Saturday, 29 April 2023

Return VS Yield in Python


In Python, return and yield are two ways to send a value back from a function or generator to its caller, but they work in different ways.

return is a statement that immediately terminates the execution of a function and returns a value to the caller. When the function is called again, it starts executing from the beginning.

Here's an example:

def square(x):

    return x * x

result = square(5)

print(result)  # Output: 25

In this example, the square() function takes an argument x and returns its square using the return statement.

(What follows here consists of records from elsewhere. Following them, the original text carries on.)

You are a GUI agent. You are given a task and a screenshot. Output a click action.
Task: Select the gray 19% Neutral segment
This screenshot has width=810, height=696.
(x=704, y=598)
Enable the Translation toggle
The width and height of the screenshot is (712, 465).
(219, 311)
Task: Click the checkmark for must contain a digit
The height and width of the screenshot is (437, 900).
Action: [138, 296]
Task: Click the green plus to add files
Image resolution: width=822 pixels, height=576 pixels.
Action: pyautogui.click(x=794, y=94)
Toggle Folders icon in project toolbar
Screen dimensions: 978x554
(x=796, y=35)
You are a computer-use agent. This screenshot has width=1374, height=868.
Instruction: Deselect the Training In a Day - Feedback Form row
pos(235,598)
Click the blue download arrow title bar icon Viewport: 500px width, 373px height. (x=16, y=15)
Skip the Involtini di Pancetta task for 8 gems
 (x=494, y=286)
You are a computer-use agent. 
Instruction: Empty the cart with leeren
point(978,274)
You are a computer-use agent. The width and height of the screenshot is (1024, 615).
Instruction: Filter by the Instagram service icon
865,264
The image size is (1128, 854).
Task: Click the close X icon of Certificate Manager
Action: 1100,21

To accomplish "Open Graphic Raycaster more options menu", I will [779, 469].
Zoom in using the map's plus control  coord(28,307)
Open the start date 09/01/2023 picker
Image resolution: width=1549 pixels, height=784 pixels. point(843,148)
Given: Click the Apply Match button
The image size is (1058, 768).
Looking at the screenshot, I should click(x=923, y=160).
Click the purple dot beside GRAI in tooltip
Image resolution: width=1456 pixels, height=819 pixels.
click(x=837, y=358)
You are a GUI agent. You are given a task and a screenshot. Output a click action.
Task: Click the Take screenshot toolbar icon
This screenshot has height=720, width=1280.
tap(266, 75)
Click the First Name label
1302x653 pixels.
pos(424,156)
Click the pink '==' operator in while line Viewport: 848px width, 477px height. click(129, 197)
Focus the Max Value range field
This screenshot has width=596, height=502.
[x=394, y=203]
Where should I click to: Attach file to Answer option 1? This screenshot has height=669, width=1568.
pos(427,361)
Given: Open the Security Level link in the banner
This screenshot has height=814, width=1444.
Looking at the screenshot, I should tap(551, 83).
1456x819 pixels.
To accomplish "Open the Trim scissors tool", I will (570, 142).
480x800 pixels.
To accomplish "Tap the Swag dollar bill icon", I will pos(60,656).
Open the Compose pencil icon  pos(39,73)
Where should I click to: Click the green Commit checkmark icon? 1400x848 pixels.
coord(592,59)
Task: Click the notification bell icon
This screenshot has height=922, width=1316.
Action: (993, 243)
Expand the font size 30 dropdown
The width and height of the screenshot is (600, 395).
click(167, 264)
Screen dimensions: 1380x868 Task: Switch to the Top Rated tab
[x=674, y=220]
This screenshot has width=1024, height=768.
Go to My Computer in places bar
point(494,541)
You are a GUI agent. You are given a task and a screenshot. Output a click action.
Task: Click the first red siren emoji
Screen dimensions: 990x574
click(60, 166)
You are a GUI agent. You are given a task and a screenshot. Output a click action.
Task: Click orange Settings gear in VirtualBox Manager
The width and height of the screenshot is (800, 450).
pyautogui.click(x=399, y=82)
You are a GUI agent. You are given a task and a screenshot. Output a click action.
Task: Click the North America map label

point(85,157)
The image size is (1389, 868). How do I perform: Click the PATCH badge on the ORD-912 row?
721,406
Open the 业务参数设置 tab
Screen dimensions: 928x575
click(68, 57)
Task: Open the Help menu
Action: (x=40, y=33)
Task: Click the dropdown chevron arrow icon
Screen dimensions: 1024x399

On the other hand, yield is a keyword that allows a function to return a generator object, which can be used to iterate over a sequence of values. When the function is called, it executes until it reaches a yield statement, which returns a value to the caller and suspends the function's execution. The next time the function is called, it continues executing from where it left off until it reaches another yield statement or the end of the function.

Here's an example:

def squares(n):
    for i in range(n):
        yield i * i

result = squares(5)
for square in result:
    print(square)  # Output: 0 1 4 9 16

In this example, the squares() function generates a sequence of squares using a for loop and the yield statement. The result variable holds a generator object, which is then iterated over using a for loop to print the squares.

In summary, return is used to immediately terminate a function and return a value to the caller, while yield is used to create a generator object that can be iterated over to return a sequence of values one at a time.